ASSIM, PESSOAS, PENSO QUE A HISTPÓRIA SE REPETE. NA AMEAÇA CONTEMPORÂNEA, QUE SE TRANSFORMOU EM REALIDADE EM MUITOS CASOS, A RESPOSTA AO DESPRESTÍGIO, À PROLETARIZAÇÃO, À PUBLICIZAÇÃO E À NECESSIDADE DE ASSUMIR A RELATIVIZAÇÃO DE SUA IDEALIZADA AUTONOMIA, OS MÉDICOS REEDITAM A ANTIGA ALIANÇA COM O ESTADO, COBRANDO-LHE UMA NOVA SIMBIOSE PERVERSA DE DOMÍNIO DOS CORPOS E DAS MENTES.

PEGUNTA QUE JAMAIS SE CALA: PARA QUEM ATUA (AUTUA!) O ATO MÉDICO.

GRANDE ABRAÇO

CRSFR

Valeu, Carlos!

Carlos, suas palavras fazem uma boa análise do que estamos apostando. Mando o link a você e a quem mais se interessar (se já não conhecem}, de um texto que o grupo Conexões - Políticas da Subjetividade e Saúde Coletiva/FCM/DMPS/Unicamp publicou recentemente na Interface, em um número especial sobre a PNH.

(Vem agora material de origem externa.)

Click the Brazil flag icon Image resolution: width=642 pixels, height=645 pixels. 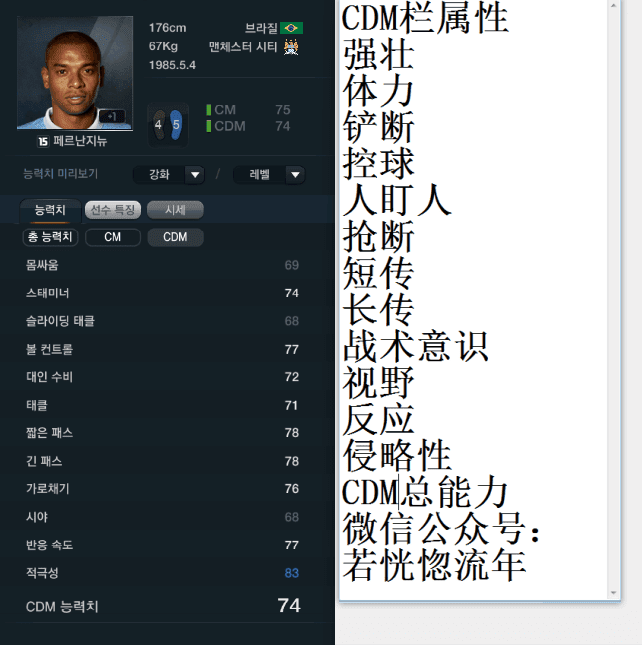pos(291,28)
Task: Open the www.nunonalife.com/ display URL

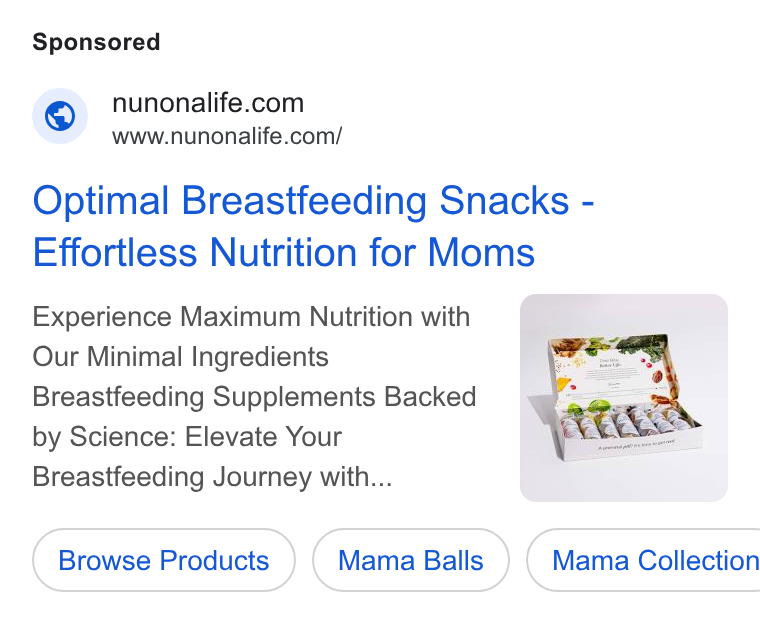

http://www.scielo.br/pdf/icse/v13s1/a05v13s1.pdf

Obrigado por estar por perto!

      Ricardo Sparapan Pena

 

Carlão! Bem vindo à Rede!!!!

E aí Carlão! Que bom te ver na rede!

Contamos com a sua participação e seus comentários!!!!

Grande Abraço!!!

 

Gustavo Nunes de Oliveira

Vamos juntar um coro!

Vamos fazer essas palavras ecoarem! Huuuu!

Gustavo Nunes de Oliveira

É isso aí, Gustavo!

 É isso aí, "justiciero"!

Vamos nos colocar mais a favor das múltiplas vozes que ecoam pelo SUS e nos desviar dos sistemas que insistem em nos calar!       

Abraços

Ricardo Sparapan Pena

 

Maravilhoso Relato

  Tomara que muitos leiam, em continuidade aos anteriores !!

   Abraço,

   Shirley Monteiro.

sobre o ato Medico

parabens ! esse e´o caminho !descortinando a Historia real e´que realmente seremos ouvidos pois independemos de Cargos Comissionados e por isso nao tememos mordaça e podemos colocar a verdadeira façe Medico Paciente e trazer a verdade para que no futuro seja onde for essa realidade possa  trazer beneficios holisticos  a equipe e ao Paciente  !traga sempre essa Luz e veja que nao esta so , pois ja vi que ate hoje os cegos e surdos de Brasilia leem nossas narrativas na calada da noite e se fazem de inocentes  nos gabinetes ao ar condicionado  !nossos Clientes , sao Pacientes e isso e´a Base do Humanizasus !e nosso trabalho e ideal !  Medicina em que campo for ha de se ter independencia e estrutura para que as equipes possa trabalhar ! parabens !

Muito bem, Allan!

Essa é a nossa aposta, Allan! Dizer o que se passa por dentro dos processos, e não olhá-los apenas de cima . O que se passa por dentro do SUS ecoa em suas margens e dessas, fazemos as nossas fronteiras, nos misturamos com as "n" possibilidades de construção de uma política pública que seja equânime tanto no atendimento ao usuário como nas possibilidaes de atuação clínica e gestora.

Vamos nessa!

Abraços!

      Ricardo Sparapan Pena

 

Valeu!

  Valeu, Shirley!

O SUS é uma experiência muito rica e nós, que SOMOS ativos na construção dele, devemos cada vez mais nos desviar das tentativas de embargá-lo, estando atentos à potência para a construção de redesque libertam os nossos atos e não o privatizam.